§ **Set of tasks**
A. Translate this sentence from the post on ESPHome diagnostic sensors into French: "Does anyone else do this and if so what kind of sensors are you adding?"
B. From the post on ESPHome diagnostic sensors, extract everything from "I seem to be" down to "remove in prod." word for word.

§ **Source text**
I seem to be in the habit of adding the same “diagnostic” type sensors to all of my ESPHome devices to the point where I have now put them in a separate file that I then reference using an “include”.
Does anyone else do this and if so what kind of sensors are you adding?
I’m trying to strip back and simplify my HA/ESPHOME set-up which has grown unwieldy and cluttered in the wild.
One thing I was tinkering with was having a device level toggle (substitution) for internal: that you could activate/deactivate during development and debugging for a sub-set of sensors (typically intermediate ones such as the sources of copy sensors).
substitutions:
internal_mode: "true"
##################################################
#Data Update Sensors.
#These were useful during dev. Might remove in prod.
#All updated via other sensors.

§ **Data**
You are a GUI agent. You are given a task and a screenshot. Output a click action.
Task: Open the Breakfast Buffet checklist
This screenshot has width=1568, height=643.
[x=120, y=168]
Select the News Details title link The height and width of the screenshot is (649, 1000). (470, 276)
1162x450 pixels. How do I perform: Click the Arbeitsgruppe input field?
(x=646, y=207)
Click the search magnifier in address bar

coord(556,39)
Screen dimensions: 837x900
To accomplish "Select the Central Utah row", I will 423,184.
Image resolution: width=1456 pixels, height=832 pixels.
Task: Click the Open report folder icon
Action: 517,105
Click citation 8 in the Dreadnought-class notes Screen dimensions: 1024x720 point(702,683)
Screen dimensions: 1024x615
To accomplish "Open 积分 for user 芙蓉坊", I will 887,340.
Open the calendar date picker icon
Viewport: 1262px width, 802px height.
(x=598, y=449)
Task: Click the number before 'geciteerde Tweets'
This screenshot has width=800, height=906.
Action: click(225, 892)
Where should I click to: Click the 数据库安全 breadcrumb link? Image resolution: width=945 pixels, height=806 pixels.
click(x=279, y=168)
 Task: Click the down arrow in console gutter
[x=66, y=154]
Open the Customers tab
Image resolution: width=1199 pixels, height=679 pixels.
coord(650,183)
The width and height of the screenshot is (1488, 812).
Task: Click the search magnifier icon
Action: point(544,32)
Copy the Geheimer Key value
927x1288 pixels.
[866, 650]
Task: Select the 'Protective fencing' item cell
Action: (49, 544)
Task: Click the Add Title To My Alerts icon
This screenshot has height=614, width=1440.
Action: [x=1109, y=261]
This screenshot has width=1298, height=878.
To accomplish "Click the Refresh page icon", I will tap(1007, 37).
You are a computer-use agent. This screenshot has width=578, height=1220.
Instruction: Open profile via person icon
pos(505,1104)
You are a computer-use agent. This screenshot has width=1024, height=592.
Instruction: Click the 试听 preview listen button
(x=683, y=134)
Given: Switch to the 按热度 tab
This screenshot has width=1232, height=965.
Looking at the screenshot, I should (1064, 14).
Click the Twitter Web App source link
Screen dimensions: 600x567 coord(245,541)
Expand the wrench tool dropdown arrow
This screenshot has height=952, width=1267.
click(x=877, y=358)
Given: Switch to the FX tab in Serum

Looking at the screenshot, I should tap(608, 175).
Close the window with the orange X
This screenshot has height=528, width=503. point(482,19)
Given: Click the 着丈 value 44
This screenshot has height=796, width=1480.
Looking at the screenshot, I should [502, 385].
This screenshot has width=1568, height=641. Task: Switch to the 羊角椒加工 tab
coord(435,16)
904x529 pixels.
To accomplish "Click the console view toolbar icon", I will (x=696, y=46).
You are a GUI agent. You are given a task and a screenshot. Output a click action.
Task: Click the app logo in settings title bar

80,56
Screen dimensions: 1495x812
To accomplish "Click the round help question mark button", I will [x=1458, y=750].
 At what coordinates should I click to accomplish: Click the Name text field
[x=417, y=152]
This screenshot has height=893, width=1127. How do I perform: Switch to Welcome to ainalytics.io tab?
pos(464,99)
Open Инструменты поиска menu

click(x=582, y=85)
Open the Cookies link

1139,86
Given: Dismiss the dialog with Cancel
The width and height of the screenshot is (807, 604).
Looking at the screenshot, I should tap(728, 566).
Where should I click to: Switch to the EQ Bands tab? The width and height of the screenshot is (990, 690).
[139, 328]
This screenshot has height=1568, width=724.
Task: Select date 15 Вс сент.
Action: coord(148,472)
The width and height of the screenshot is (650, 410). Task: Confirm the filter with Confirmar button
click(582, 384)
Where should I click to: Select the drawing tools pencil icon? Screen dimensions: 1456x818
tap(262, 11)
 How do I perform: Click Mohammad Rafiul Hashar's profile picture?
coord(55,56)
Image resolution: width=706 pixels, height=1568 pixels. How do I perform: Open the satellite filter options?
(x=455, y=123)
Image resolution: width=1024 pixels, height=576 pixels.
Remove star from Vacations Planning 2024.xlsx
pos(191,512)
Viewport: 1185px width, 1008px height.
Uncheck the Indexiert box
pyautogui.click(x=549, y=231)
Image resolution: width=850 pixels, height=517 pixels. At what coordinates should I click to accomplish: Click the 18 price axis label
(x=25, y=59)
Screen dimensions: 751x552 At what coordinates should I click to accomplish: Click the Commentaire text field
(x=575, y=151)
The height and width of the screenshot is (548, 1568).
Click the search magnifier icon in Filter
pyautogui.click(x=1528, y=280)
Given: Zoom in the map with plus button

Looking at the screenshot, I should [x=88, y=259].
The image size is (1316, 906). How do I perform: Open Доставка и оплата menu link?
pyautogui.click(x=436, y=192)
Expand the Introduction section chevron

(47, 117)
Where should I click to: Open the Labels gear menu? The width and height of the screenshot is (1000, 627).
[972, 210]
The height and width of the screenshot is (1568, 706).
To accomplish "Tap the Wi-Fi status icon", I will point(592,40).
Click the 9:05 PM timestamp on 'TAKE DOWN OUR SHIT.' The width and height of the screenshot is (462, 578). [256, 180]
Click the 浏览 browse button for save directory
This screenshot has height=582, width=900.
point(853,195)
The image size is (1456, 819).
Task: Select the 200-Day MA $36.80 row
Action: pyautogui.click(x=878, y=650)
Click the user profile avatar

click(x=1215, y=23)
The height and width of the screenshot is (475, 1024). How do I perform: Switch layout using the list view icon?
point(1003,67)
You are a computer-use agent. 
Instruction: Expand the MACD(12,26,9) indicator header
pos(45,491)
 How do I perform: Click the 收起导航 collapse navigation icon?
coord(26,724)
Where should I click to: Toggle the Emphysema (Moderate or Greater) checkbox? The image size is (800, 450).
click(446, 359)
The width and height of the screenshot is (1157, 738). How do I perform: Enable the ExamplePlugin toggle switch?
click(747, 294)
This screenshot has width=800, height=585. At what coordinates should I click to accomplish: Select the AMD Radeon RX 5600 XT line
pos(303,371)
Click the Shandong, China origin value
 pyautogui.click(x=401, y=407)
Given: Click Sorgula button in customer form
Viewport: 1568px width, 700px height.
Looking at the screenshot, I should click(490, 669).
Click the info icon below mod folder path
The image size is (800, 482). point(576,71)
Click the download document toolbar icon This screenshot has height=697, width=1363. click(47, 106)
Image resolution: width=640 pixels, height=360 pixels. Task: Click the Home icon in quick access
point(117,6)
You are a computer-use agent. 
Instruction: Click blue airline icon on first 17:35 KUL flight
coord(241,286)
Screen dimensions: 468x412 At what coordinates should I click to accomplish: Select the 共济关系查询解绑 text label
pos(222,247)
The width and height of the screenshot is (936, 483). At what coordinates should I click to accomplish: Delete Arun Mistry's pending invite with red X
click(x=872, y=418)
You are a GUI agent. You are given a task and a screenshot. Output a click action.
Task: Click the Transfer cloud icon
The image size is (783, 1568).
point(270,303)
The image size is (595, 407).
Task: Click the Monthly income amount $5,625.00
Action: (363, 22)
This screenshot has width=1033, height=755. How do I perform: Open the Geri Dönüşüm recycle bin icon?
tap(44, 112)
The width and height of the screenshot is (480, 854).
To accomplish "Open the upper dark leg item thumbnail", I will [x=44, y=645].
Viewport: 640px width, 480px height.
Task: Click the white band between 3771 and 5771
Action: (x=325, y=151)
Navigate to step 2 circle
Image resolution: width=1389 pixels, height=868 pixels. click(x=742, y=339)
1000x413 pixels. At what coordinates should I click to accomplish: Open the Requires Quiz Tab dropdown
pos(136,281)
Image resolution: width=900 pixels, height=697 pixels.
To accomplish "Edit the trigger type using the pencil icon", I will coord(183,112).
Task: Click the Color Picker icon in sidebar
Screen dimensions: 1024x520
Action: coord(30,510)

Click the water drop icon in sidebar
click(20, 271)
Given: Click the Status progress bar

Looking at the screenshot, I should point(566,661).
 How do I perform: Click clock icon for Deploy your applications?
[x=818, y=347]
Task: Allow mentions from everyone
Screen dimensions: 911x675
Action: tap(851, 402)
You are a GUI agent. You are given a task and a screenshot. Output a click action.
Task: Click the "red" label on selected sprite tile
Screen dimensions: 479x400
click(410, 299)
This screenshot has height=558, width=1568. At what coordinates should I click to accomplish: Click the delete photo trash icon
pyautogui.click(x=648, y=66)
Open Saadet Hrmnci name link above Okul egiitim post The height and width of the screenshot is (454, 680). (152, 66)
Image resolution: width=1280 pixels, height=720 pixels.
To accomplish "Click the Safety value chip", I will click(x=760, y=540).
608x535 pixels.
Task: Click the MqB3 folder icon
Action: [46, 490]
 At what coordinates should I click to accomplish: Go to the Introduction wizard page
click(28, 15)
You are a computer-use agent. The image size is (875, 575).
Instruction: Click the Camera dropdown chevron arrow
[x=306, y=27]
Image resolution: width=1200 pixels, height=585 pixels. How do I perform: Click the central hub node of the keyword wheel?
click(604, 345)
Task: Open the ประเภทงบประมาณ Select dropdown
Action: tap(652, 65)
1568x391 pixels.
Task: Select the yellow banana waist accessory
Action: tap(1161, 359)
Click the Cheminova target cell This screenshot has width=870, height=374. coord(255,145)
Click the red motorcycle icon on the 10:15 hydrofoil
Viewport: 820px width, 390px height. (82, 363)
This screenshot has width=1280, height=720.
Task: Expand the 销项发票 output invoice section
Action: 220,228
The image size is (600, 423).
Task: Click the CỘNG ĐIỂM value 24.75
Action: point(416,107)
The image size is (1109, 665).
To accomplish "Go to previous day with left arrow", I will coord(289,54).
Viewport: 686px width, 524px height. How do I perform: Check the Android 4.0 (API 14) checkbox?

§ **Written answers**
A. Est-ce que quelqu'un d'autre fait cela et, si oui, quels types de capteurs ajoutez-vous ?

B.
I seem to be in the habit of adding the same “diagnostic” type sensors to all of my ESPHome devices to the point where I have now put them in a separate file that I then reference using an “include”.
Does anyone else do this and if so what kind of sensors are you adding?
I’m trying to strip back and simplify my HA/ESPHOME set-up which has grown unwieldy and cluttered in the wild.
One thing I was tinkering with was having a device level toggle (substitution) for internal: that you could activate/deactivate during development and debugging for a sub-set of sensors (typically intermediate ones such as the sources of copy sensors).
substitutions:
internal_mode: "true"
##################################################
#Data Update Sensors.
#These were useful during dev. Might remove in prod.